I do know what it's like to be totally freaked out by the big c...(sometimes not using the word, or having a nickname for it, or whatever, takes away some of it's power). It is such a whirlwind of emotions, that's really hard to describe or even get the help you need. If you can't find what you need, let me know. That includes stuff I might be able to help with directly (hugs, listening, etc...) and other things; like forums, research, and whatnot...believe me, I've sought out a whole lotta stuff.

Something that changed my life:
http://www.crazysexycancer.com/
Kris Carr, an amazing spit-fire of a woman is unbelievably inspiring...and has an incurable cancer. She's been able to get control of hers...she has tons of inspiring quotes, ideas, etc. if you're ever feeling down- look around that site (and the other one I'm gonna post). Carr did a documentary, Crazy Sexy Cancer, all about her journey with it. From diagnosis and appointments to the lifestyle choices that helped keep the cancer at bay.

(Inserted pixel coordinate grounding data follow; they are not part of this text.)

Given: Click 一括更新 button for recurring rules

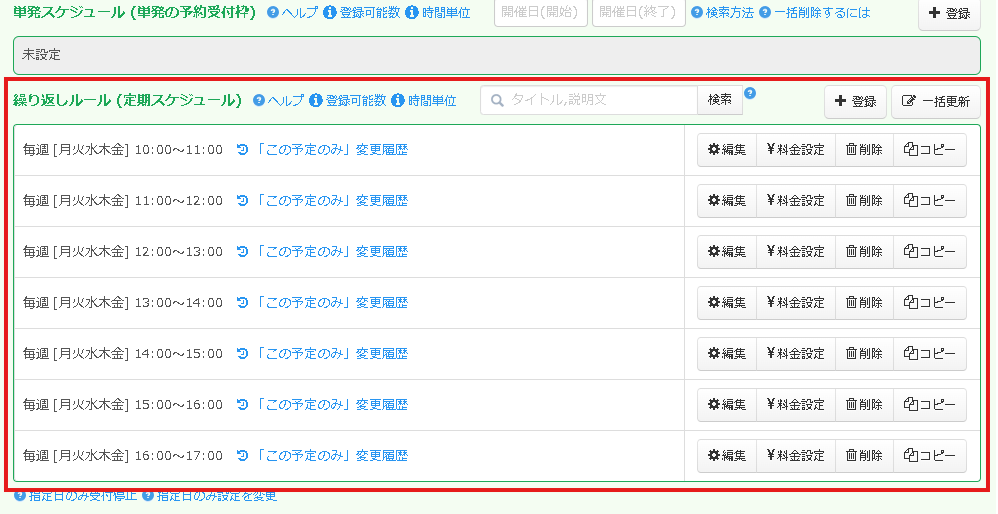Looking at the screenshot, I should [935, 101].
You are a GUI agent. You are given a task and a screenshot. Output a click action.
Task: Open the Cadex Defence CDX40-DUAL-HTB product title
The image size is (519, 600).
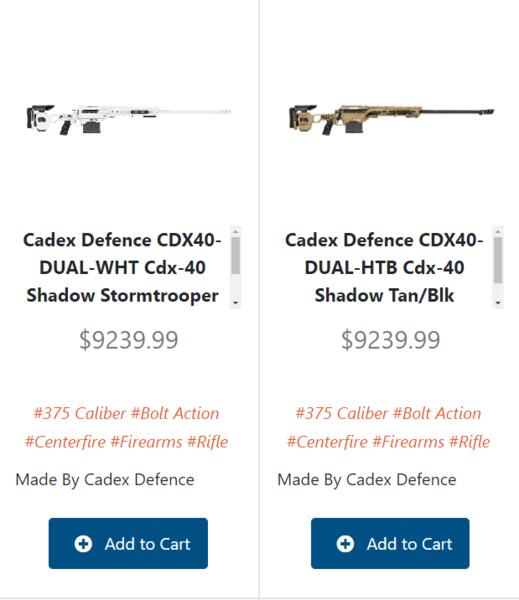[x=384, y=267]
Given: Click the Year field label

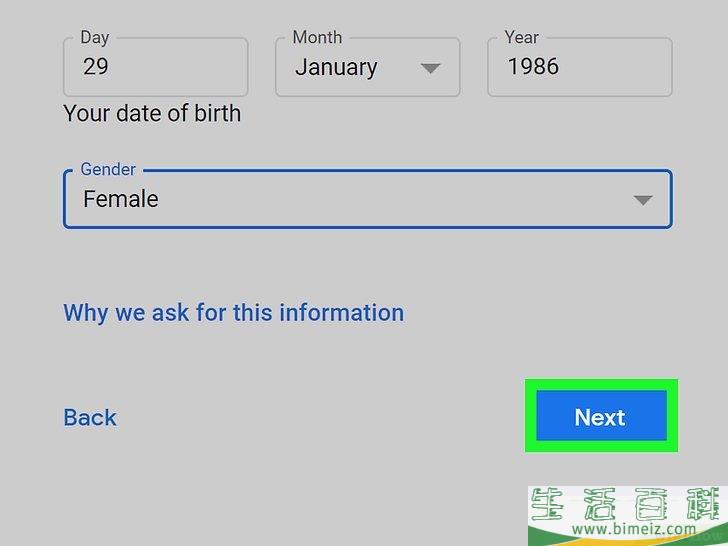Looking at the screenshot, I should [521, 37].
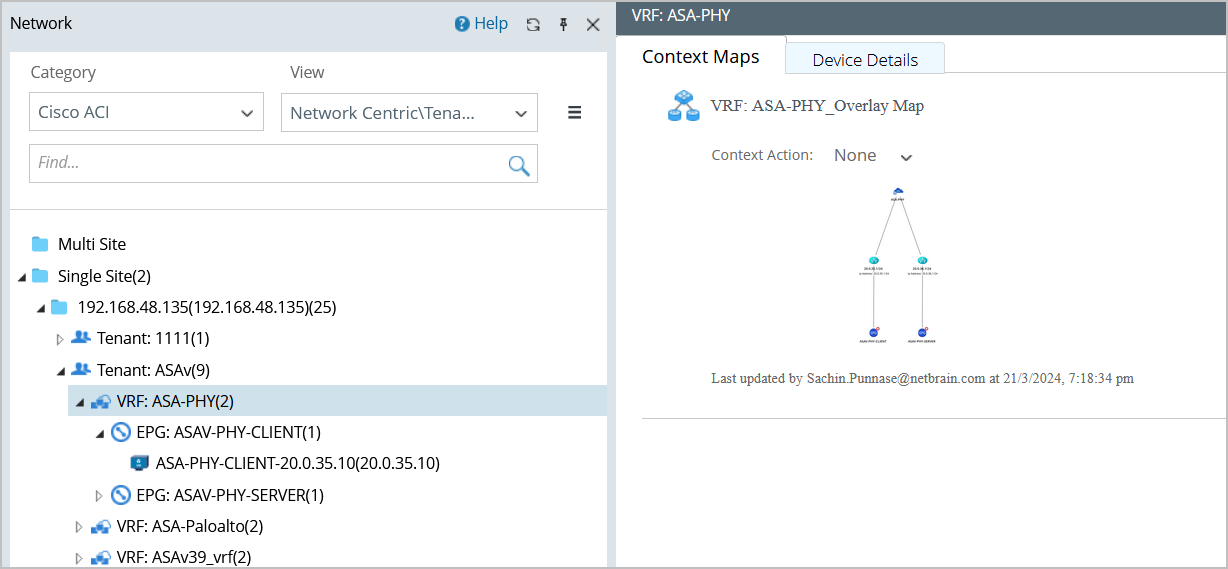Open the hamburger options menu
This screenshot has width=1228, height=569.
click(x=575, y=113)
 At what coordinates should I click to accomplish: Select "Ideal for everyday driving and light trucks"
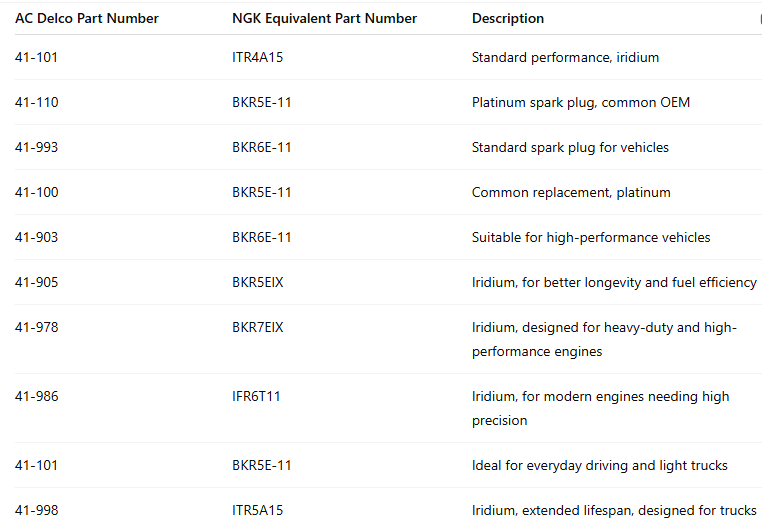click(x=599, y=465)
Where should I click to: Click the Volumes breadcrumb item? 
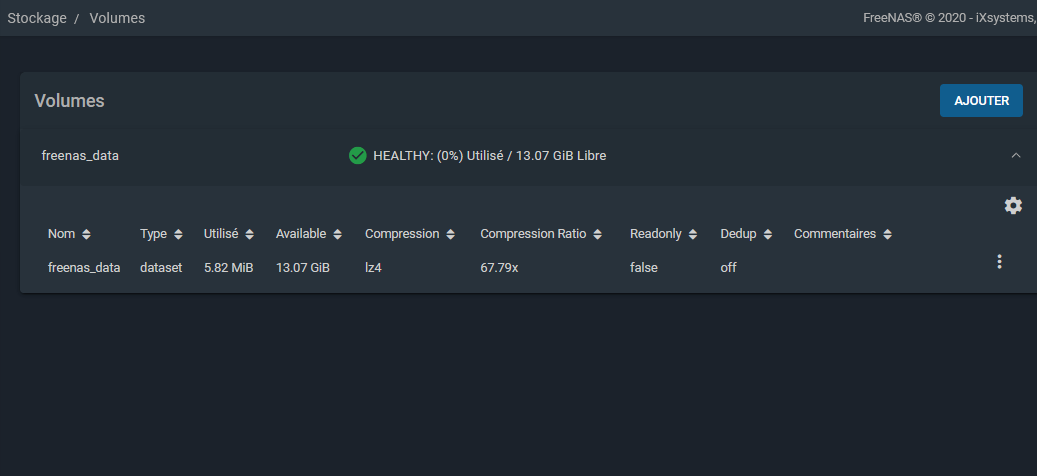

Also, http://www.crazysexylife.com has lots of cool stuff on it. INCLUDING groups and forums about supporting people with cancer. Maybe you could find someone like you. Staying positive is important; but if/when you can't- it's nice to know there are other people out there.

I know this isn't easy. For you, your family, your dad. It isn't easy. And it's ok to feel however you're feeling, at any moment you're feeling it. Just please- surround yourself with people that get it, or want to get it. I made the mistake of not doing that; and you'd be amazed at what a difference it makes to have really positive people around.

Get the smiles you need. If you have to work through stuff to get there some days, then work through it. Then, seek out whatever you or your dad needs for some smiles.

I don't mean to sound lecture-like. I'm gonna stop now. You know how to get ahold of me. I've just been dealing with all this for 5 years now- and it helps to pass it on.